Answers frequently asked questions about the safety of meat, dairy products, fish, fruits, vegetables, and other food products in a daily diet.

First line

Confusing messages about food are everywhere.

Details

  • Title Is Our Food Safe?: A Consumer's Guide to Protecting Your Health and the Environment
  • Author Warren Leon; Caroline Smith Dewaal; Caroline Smith Dewaal (Joint Author)
  • Binding Paperback
  • Edition number 1st
  • Edition 1
  • Pages 253
  • Volumes 1
  • Language ENG
  • Publisher Three Rivers Press (CA), New York
  • Date June 25, 2002
  • Illustrated Yes
  • ISBN 9780609807828 / 060980782X
  • Weight 0.43 lbs (0.20 kg)
  • Dimensions 8.02 x 5.14 x 0.59 in (20.37 x 13.06 x 1.50 cm)
  • Library of Congress subjects Nutrition, Environmental health
  • Library of Congress Catalog Number 2002024146
  • Dewey Decimal Code 613.2

Excerpt

CHAPTER ONE

IF OUR FOOD IS SO SAFE, WHY ARE WE WORRIED? Confusing messages about food are everywhere. For example, government leaders tell us we have the safest food supply in the world, but they also ask us to memorize complicated food-handling instructions. Are Americans who question the safety of their food being overcautious, or are there really serious problems with what we eat? In short, is food safety a major concern or not?

At first glance, the situation in America today certainly looks good compared to what it was in the past. After all, we could be living in New York City in the decades leading up to the Civil War. Back then, the public water supply smelled from pollutants and any- one who could afford it paid for water trucked in from the country- side. The milk was so contaminated that newspapers accused the dairies of murder. The cows' meager diet of "swill" residue from the city's distilleries, caused the milk to appear a sickly blue that had to be hidden by artificial coloring. It was then delivered unrefrigerated to local neighborhoods in the same wagons that trucked out cow manure.1

The bread wasn't much better. Health reformer Sylvester Graham accused commercial bakers of increasing their profits by adding "chalk, pipe clay and plaster of Paris" to their bread to cover up impurities and to make it heavier and whiter.

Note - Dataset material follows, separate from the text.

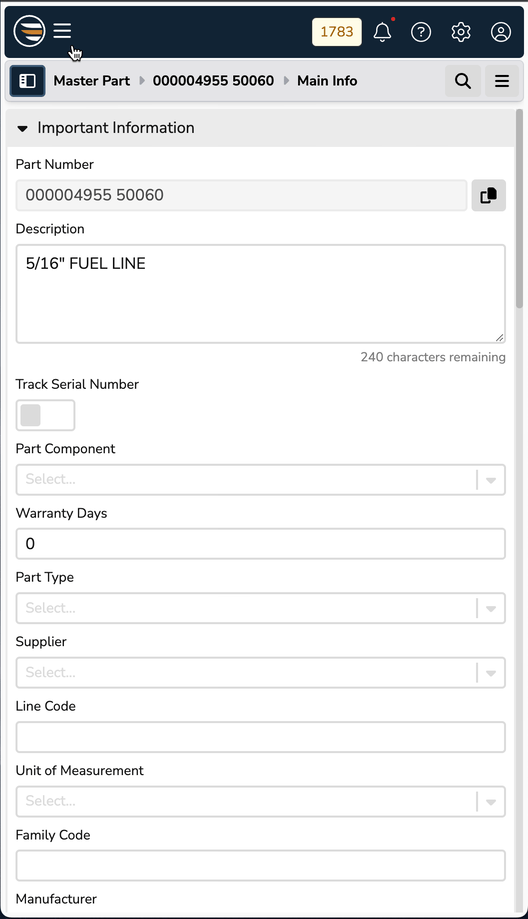Click the app logo icon

(x=29, y=30)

New York was by no means unique. At every location and every time in history, people have gotten sick from what they ate. Poor food preservation techniques, inadequate understanding of sanitation, and contaminants in the food supply caused serious illnesses such as cholera and typhoid fever. Even today, 2 million people die each year in developing countries from diarrheal disease, primarily transmitted through food and water.3

Most people throughout history have had diets lacking key nutrients. Before the American Revolution, many of the colonists ate an unvarying diet consisting almost exclusively of bread and meat. For most of the year, they ate few, if any, fruits or vegetables. Even today, many poor people around the world subsist primarily on a single food such as rice. From the lack of vitamins and other essentials, they frequently become sick or blind or even die.

So, viewed through the long lens of history, the modern American food system is a marvel of productivity, cleanliness, and safety. For a visitor from an earlier generation, or from many developing countries today, an American supermarket, with its endless aisles of food choices, including fresh fruits and vegetables stacked high year-round, would be a technological wonder as impressive as computers, video cameras, and cell phones.

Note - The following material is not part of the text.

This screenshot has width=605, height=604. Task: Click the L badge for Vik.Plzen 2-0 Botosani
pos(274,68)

This abundance has had real health benefits. People grow taller and live longer than ever before, at least in part because they have more plentiful and better food. We know so much more about nutrition than earlier generations, and our food even comes with informative ingredient lists and nutrition labels. We also use more sophisticated methods to prepare and preserve food safely. Farmers and food processors have raised their standards of sanitation. Government regulators take consumer safety more seriously.

Perhaps most impressive of all, it takes remarkably few people to provide us with all this food. In 1900, more than 2 out of 5 Americans lived on farms, since that was the only way in which society could produce sufficient food. Today, only 1 out of each 40 American workers works in agriculture; and because of their remarkable productivity, the rest of us are free to pursue other occupations and live away from the land.

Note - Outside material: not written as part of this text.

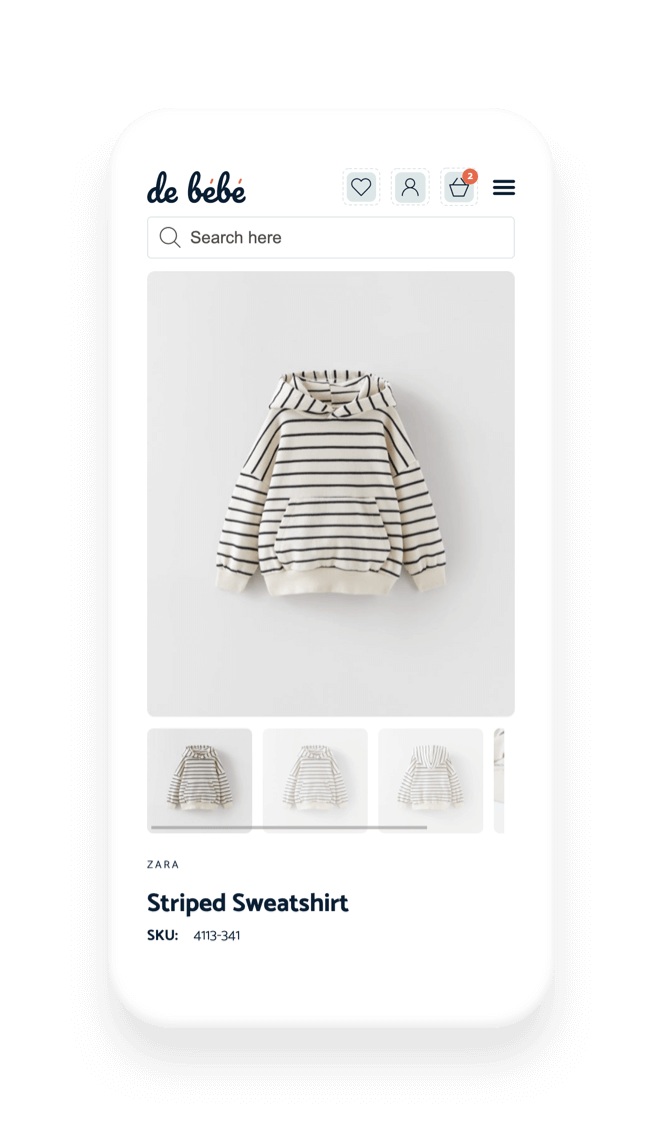Open the hamburger menu
This screenshot has height=1136, width=663.
click(504, 188)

THE DOWNSIDE TO ALL THAT FOOD

Unfortunately, at the same time that we have increased the variety, quantity, and overall safety of our food, we have created new and serious problems that threaten our well-being. Here are three reasons why we should be concerned.

1. Changes to the Food System Have Generated Troubling New Safety Problems

In a quest for greater productivity and lower costs, farms have changed dramatically since World War II. Farmers now produce much of our food on large commercial farming tracts that grow one or just a few crops. The widespread adoption of a single-crop system, the so-called monoculture, was only possible with the use of chemical agents to increase yields and annihilate pests. Farmers began applying large quantities of synthetic chemical pesticides and fertilizers. The amount of pesticides used annually has now grown to well over 1 billion pounds of active ingredients, 10 times more than in 1945.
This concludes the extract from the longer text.